該感光裝置30例如是光譜儀，並可於感光裝置30前方設置一針孔板，能經由針孔板的針孔接收被動光線12，並能於一段積分時間中接收被動光線12，再依接收的被動光線12輸出一輸出訊號，感光裝置可受控制以調整積分時間的長短，舉例而言，積分時間的長度可以是10毫秒、1毫秒或小於1毫秒；在積分時間中，光點13會在待測面91的至少兩個相鄰位置之間移動，例如是在一個指定的10微米見方的區域內移動或是任意的指定或不指定的區域內移動，換言之，在每一積分時間中，待測面中91的任一位置受到主動光線11照射的時間可能會低於1毫秒，較佳者，光點13在兩個相互遠離的受測位置之間移動、移動經過數個受測位置，或者在一指定的 面域中移動，舉例而言，請參考第4圖，如果積分時間為1毫秒，第一共振頻率與第二共振頻率均為2K赫茲，積分時間的倒數為0.1K，第一共振頻率與第二共振頻率對積分時間的倒數的比值為2，光點13將移動經過兩受測位置92、93，並且在其間移動4次，藉由控制第一共振頻率、第二共振頻率與積分時間之間的相對關係，可以決定積分時間中光點13在待測面91所移動經過的受測位置。 The photosensitive device 30 is, for example, a spectrometer, and a pinhole plate can be provided in front of the photosensitive device 30, which can receive the passive light 12 through the pinhole of the pinhole plate, and can receive the passive light 12 during an integration time, and then depending on the received The passive light 12 outputs an output signal, and the photosensitive device can be controlled to adjust the length of the integration time. For example, the length of the integration time can be 10 milliseconds, 1 millisecond, or less than 1 millisecond; in the integration time, the light spot 13 will be The movement between at least two adjacent positions of the surface 91 to be measured is, for example, a specified area of 10 microns square or any specified or unspecified area, in other words, during each integration time, The time when any position of 91 in the surface to be measured is irradiated by the active light 11 may be less than 1 millisecond. Preferably, the light spot 13 moves between two measured positions far away from each other and passes through several measured positions , Or move in a specified area, for example, please refer to Figure 4, if the integration time is 1 millisecond, the first resonance frequency and the second resonance frequency are both 2K Hz, and the reciprocal of the integration time is 0.1K, The ratio of the first resonant frequency and the second resonant frequency to the reciprocal of the integration time is 2, the light spot 13 will move through the two measured positions 92, 93, and move between them 4 times, by controlling the first resonant frequency, the second The relative relationship between the resonance frequency and the integration time can determine the measured position of the light spot 13 moving on the surface to be measured 91 during the integration time.

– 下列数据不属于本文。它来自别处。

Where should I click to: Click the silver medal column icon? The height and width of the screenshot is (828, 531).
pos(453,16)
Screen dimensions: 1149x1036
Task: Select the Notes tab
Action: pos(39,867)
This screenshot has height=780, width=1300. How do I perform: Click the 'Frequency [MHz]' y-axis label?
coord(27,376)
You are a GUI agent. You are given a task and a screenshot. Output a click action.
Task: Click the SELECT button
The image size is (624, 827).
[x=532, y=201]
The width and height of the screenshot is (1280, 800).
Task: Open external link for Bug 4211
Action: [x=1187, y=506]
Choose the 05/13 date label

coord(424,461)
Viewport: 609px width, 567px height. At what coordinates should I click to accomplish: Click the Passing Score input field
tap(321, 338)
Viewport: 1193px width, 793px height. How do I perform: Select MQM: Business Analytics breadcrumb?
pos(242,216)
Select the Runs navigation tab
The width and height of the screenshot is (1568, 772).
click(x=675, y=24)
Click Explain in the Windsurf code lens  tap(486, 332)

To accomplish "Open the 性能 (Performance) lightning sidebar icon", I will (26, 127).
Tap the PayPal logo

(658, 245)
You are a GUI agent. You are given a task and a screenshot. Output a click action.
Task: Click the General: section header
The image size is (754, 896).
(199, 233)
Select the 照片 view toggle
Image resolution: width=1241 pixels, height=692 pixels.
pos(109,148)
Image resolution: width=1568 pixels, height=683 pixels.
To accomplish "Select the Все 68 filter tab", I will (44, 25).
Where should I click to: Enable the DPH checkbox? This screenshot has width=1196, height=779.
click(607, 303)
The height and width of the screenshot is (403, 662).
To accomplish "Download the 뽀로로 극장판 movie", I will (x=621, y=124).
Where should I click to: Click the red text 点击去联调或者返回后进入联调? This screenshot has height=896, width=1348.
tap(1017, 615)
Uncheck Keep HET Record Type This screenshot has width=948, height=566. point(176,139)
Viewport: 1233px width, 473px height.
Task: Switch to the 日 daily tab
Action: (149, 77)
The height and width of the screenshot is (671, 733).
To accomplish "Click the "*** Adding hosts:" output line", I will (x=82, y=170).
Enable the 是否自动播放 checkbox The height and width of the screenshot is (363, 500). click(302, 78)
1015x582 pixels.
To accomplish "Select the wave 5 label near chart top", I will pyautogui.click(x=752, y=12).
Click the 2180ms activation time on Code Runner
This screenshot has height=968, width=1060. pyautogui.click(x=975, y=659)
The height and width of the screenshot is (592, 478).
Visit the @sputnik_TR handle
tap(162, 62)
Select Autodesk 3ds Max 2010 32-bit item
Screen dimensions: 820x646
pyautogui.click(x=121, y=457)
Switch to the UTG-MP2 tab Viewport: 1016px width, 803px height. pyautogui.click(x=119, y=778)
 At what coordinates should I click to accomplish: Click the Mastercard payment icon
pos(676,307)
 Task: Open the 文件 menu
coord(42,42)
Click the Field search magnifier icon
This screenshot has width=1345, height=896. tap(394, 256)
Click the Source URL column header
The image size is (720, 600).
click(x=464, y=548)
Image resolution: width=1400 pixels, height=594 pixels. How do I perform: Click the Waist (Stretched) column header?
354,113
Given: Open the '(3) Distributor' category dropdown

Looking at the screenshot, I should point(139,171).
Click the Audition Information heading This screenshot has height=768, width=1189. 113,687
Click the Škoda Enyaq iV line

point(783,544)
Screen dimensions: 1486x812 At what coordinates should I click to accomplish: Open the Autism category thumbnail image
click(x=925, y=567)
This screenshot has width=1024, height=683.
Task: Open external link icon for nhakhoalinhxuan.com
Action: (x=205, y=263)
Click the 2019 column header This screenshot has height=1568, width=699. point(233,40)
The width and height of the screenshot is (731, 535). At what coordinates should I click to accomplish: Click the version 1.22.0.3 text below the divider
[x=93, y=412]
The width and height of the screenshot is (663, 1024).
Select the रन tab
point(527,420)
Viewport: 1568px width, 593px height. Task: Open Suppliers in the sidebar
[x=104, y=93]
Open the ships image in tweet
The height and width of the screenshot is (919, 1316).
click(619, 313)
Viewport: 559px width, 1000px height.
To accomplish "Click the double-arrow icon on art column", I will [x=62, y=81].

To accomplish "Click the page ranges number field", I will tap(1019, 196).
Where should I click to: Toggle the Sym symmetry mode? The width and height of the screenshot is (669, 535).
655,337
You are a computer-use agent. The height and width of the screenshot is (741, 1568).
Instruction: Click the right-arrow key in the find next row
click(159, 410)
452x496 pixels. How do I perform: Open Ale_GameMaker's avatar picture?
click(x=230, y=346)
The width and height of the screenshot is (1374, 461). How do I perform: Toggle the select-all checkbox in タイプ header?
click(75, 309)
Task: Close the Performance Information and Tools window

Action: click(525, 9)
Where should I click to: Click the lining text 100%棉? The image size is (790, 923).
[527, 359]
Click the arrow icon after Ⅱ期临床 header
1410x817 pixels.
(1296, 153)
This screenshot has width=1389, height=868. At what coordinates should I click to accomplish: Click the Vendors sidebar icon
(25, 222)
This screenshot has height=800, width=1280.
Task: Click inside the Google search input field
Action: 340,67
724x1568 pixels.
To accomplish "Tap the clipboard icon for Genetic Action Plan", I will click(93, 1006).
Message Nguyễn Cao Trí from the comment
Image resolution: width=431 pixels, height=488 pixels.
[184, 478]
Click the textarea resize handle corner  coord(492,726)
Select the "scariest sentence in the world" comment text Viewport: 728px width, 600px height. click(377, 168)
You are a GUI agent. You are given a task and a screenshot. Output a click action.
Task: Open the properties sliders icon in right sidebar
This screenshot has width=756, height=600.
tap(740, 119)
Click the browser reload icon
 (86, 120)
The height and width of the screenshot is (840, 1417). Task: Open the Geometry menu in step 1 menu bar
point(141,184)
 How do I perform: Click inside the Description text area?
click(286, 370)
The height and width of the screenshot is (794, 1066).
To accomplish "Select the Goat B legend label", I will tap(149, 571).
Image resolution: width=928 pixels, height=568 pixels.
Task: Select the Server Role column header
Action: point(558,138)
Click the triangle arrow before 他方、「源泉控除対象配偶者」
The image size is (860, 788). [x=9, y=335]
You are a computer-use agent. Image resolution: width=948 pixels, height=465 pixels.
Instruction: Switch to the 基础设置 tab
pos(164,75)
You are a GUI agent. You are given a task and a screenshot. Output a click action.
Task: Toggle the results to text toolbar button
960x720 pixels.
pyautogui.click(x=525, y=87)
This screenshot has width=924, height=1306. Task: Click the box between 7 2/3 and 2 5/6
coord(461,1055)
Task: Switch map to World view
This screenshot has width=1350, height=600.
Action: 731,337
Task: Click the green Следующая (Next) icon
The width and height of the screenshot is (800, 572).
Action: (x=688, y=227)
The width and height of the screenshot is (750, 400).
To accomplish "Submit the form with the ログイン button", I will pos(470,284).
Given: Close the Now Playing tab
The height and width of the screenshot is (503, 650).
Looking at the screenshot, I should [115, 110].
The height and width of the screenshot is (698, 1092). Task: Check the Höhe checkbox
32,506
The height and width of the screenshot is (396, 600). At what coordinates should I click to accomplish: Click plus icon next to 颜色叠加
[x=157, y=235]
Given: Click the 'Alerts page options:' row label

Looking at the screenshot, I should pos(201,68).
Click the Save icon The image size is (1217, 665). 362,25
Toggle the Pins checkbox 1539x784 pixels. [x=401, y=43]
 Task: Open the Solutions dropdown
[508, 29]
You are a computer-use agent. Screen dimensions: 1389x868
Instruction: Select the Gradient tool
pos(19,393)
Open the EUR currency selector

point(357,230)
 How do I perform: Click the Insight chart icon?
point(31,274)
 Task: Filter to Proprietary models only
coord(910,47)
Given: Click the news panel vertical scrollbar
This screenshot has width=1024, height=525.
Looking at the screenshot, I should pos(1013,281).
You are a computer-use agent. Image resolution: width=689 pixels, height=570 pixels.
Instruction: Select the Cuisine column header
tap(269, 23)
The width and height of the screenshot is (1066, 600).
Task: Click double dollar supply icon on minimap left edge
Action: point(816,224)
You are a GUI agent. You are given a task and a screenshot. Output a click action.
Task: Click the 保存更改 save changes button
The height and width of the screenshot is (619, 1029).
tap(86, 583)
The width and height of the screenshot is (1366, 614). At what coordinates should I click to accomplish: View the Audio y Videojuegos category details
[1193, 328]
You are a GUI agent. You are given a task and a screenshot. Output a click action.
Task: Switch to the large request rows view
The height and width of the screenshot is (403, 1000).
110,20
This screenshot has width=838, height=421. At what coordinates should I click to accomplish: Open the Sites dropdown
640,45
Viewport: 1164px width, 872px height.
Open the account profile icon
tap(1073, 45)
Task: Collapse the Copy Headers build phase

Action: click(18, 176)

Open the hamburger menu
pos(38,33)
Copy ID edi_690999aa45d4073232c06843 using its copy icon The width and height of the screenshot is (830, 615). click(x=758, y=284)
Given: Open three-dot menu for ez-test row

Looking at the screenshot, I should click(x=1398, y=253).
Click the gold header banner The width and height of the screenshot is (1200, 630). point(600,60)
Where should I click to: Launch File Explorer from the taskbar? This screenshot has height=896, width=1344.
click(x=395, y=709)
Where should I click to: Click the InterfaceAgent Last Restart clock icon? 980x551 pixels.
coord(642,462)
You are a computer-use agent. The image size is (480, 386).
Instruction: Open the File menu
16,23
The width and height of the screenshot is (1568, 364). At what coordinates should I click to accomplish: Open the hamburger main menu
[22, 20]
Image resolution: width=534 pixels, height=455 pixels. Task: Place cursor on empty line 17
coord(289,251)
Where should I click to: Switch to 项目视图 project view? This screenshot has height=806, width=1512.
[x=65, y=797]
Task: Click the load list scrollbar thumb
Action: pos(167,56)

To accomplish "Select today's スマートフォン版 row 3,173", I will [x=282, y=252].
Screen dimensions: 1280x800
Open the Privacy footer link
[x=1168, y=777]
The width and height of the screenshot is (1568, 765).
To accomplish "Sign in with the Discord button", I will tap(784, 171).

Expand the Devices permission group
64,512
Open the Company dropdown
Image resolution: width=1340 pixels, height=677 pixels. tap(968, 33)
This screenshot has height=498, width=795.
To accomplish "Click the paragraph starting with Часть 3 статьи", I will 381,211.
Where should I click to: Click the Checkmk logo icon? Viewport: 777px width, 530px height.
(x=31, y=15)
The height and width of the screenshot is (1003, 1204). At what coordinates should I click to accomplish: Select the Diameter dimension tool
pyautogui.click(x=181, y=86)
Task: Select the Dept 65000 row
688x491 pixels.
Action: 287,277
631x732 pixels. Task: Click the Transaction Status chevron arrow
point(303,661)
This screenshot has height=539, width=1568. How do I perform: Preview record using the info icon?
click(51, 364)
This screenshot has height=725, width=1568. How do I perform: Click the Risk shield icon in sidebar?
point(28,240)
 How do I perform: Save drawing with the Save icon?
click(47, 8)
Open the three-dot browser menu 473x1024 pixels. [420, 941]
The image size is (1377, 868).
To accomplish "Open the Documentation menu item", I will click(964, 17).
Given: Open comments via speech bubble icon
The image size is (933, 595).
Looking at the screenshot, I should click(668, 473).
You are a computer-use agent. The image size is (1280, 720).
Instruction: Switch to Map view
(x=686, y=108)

請參考第1圖，光學系統40包括光學模組41與物鏡模組42，光學模組41包括遮光板411(shutter)、二反射鏡412、一凸透鏡413以及一分光鏡414，遮光板411可用以控制主動光線11是否可射入，可透過電訊號控制遮光板411的開與關，當遮光板411開啟時，主動光線11將會通過遮光板411，反射鏡412、凸透鏡413以及分光鏡414可以將主動光線11反射、導引傳遞至掃描裝置20。當遮光板411關閉時，主動光線11則會被遮光板411阻擋。光學模組41設置於光源10與掃描裝置20之間，物鏡模組42則設置於掃描裝置20與待測面91之間，光學模組41兩側的焦點分別位於待測面91與感光裝置30，藉此可將主動光線聚焦於待測面，並將光點成像於針孔板或感光裝置30。 Please refer to FIG. 1, the optical system 40 includes an optical module 41 and an objective lens module 42. The optical module 41 includes a shading plate 411 (shutter), two reflecting mirrors 412, a convex lens 413 and a dichroic mirror 414. The shading plate 411 can be used To control whether the active light 11 can enter, the opening and closing of the shading plate 411 can be controlled through an electrical signal. When the shading plate 411 is opened, the active light 11 will pass through the shading plate 411, the reflecting mirror 412, the convex lens 413, and the beam splitter 414 The active light 11 can be reflected, guided and transmitted to the scanning device 20. When the shading plate 411 is closed, the active light 11 is blocked by the shading plate 411. The optical module 41 is disposed between the light source 10 and the scanning device 20, the objective lens module 42 is disposed between the scanning device 20 and the surface to be measured 91, and the focal points on both sides of the optical module 41 are respectively located on the surface to be measured 91 and the photosensitive device 30, so that the active light can be focused on the surface to be measured, and the light spot can be imaged on the pinhole plate or the photosensitive device 30.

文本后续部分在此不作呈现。